ETFGI Global Press Release: Year End 2013
LONDON — January 13, 2014 — US$24.5 billion net inflows in December and positive market performance pushed assets in the global ETF/ETP industry to a new record high of US$2.4 trillion at year-end 2013, according to preliminary findings from ETFGI’s global ETF and ETP industry insights report. The global ETF/ETP industry had 5,090 ETFs/ETPs, with 10,172 listings, from 218 providers on 60 exchanges at the end of 2013.
“After spending most of 2013 wondering when and how the Fed would taper its QE scheme, investors felt a degree of positive cheer and certainty after the Fed announced in December that the US economy was strong enough for it to begin to taper by US$10 billion in January 2014” according to Deborah Fuhr, Managing Partner at ETFGI.
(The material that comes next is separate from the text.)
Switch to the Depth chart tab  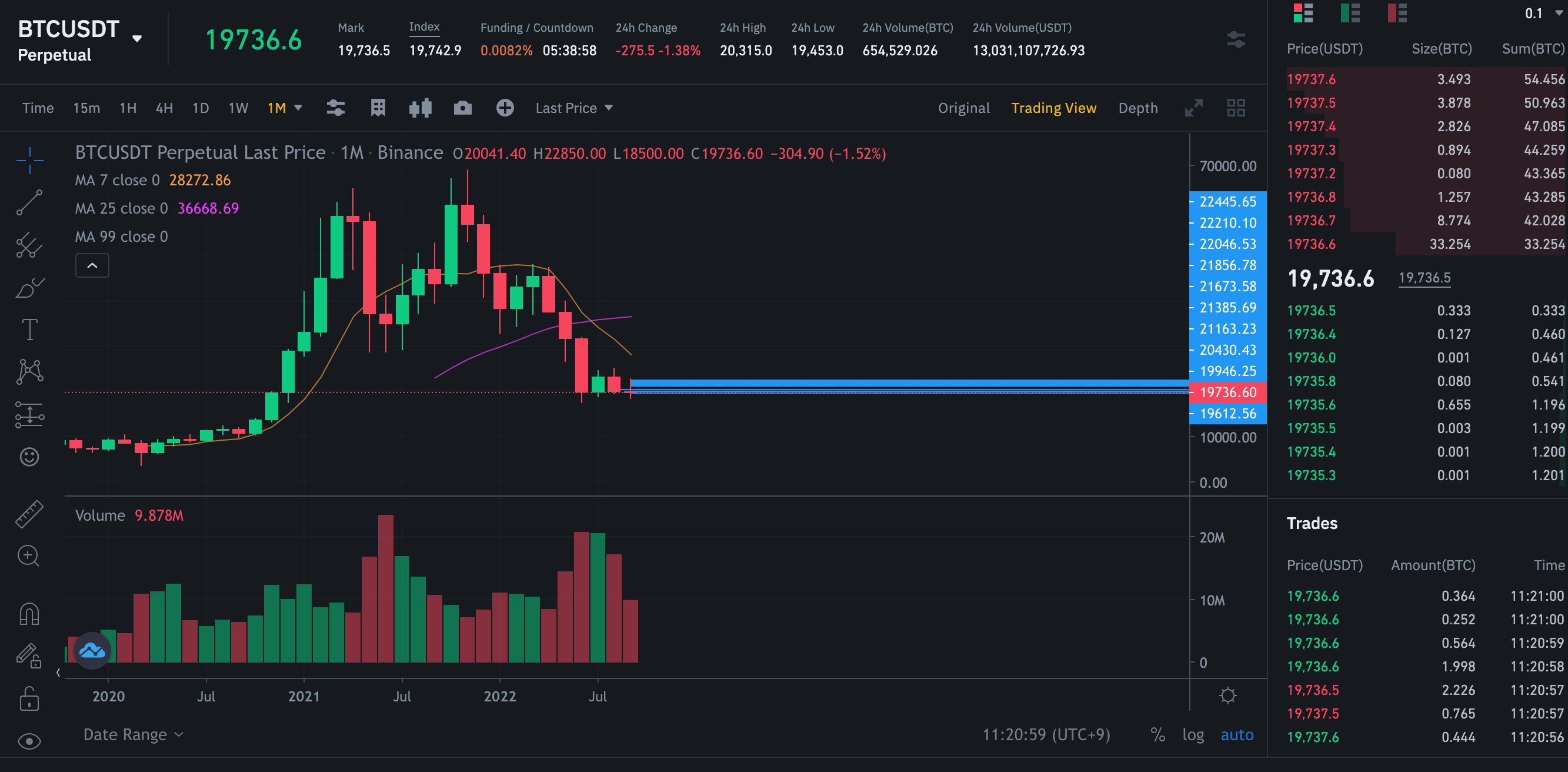pyautogui.click(x=1137, y=108)
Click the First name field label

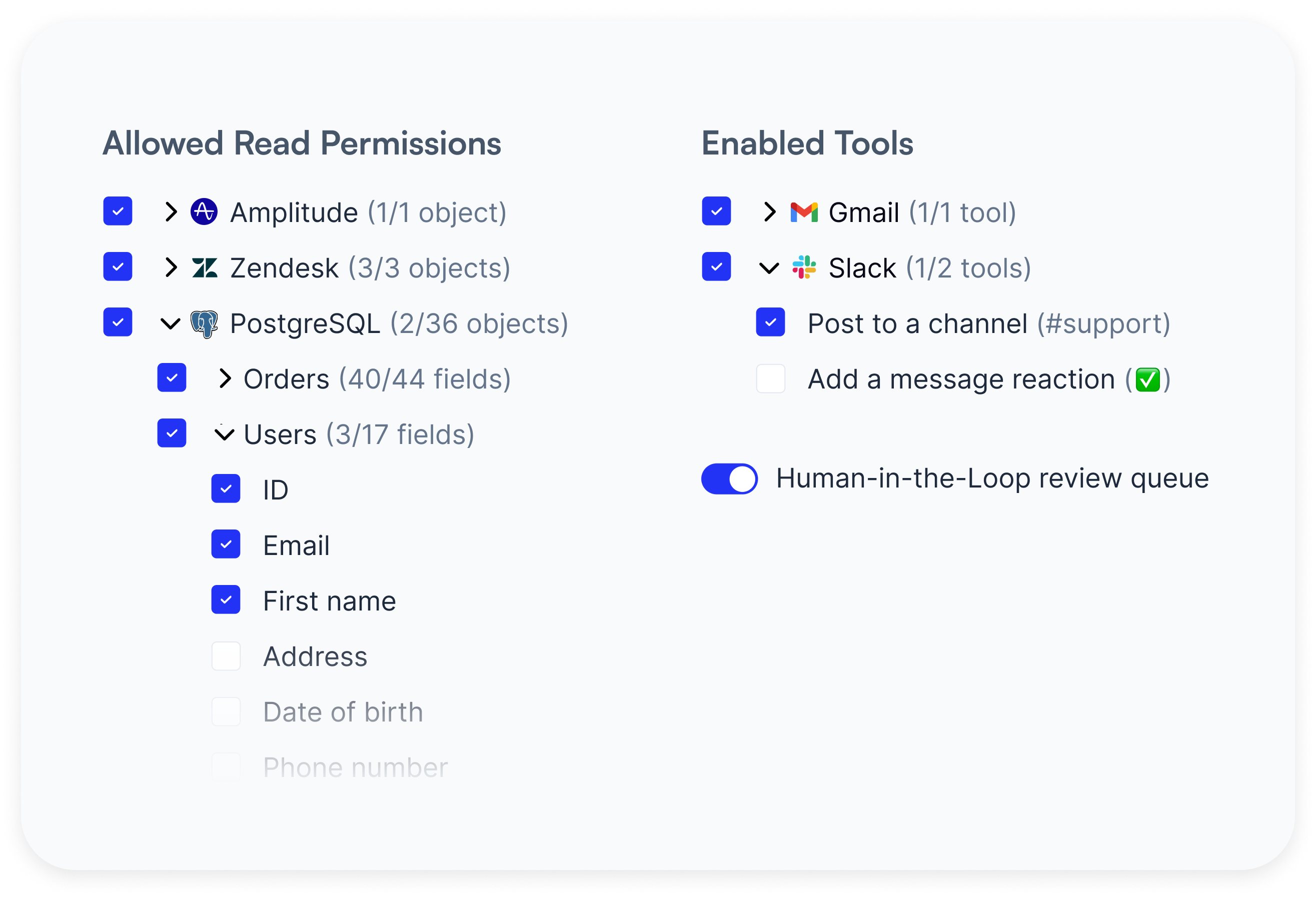click(330, 600)
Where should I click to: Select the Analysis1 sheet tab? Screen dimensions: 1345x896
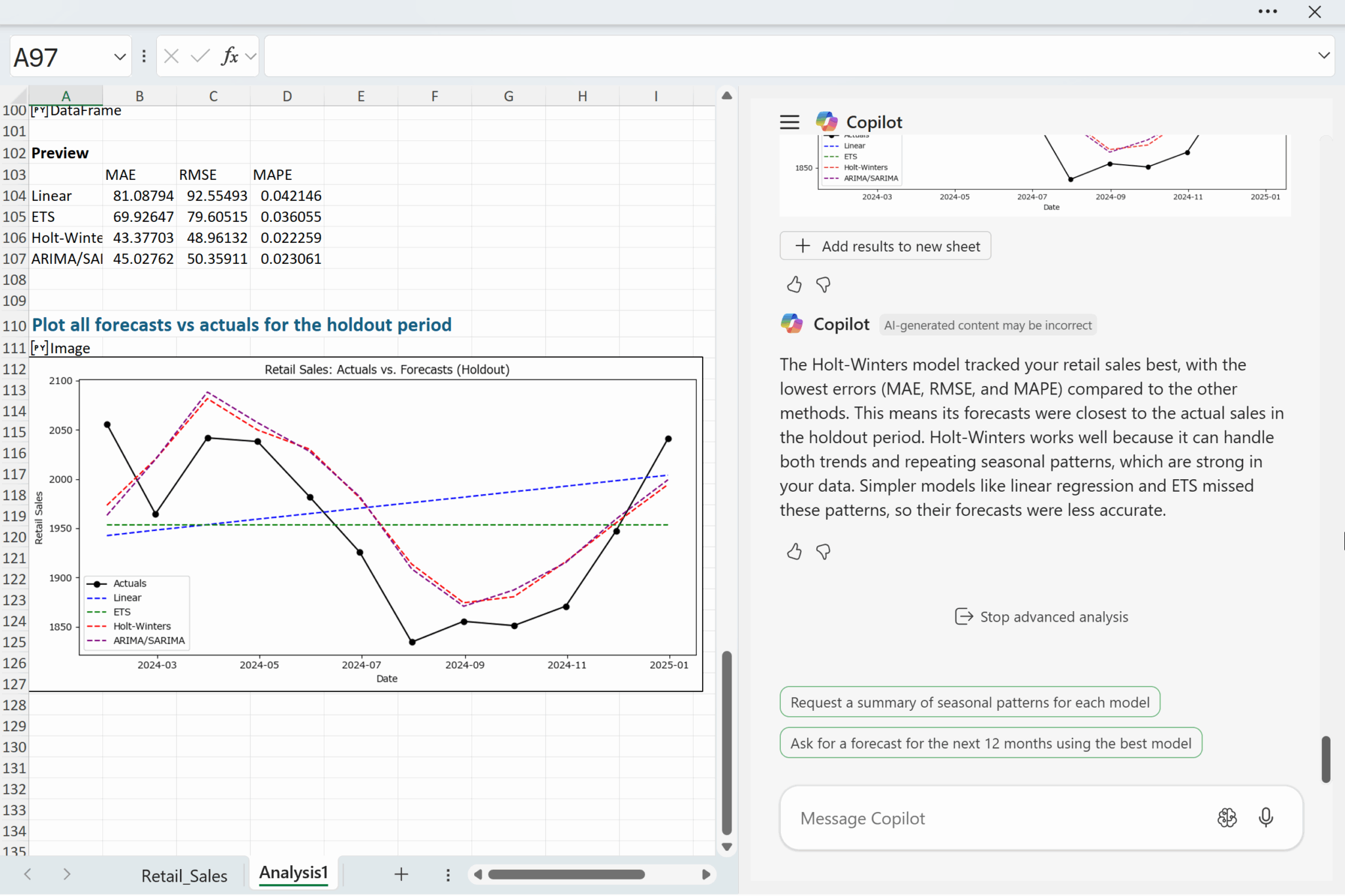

In December 2013, ETFs/ETPs saw net inflows of US$24.5 Bn. Equity ETFs/ETPs gathered the largest net inflows with US$28.3 Bn, followed by fixed income ETFs/ETPs with US$403 Mn, while commodity ETFs/ETPs experienced net outflows of US$5.0 Bn.
In 2013, global ETF/ETP assets increased by 23% based on positive market performance and net inflows of US$242.8 Bn, but did not surpass the US$265.0 Bn in net inflows in 2012. Equity ETFs/ETPs gathered a record level of net inflows in 2013 with US$240.1 Bn, followed by fixed income ETFs/ETPs with US$22.3 Bn, while commodity ETFs/ETPs experienced a record level of US$39.7 Bn in net outflows in 2013.
iShares topped the rankings based on net inflows with US$61.0 Bn in 2013, narrowly beating Vanguard with US$60.2 Bn. SPDR finished 3rd with US$18.3 Bn, PowerShares took 4th place with US$15.4 billion and WisdomTree gathered the 5th largest net inflows with US$14.4 billion.
In 2013, 611 new ETFs/ETPs were launched by 102 providers which, is slightly higher than the 595 ETFs/ETPs launched in 2012 by 104 providers. The 245 ETF/ETP closures in 2013 are higher than the 206 ETFs/ETPs that closed in 2012, and more than three times the 72 that closed in 2011.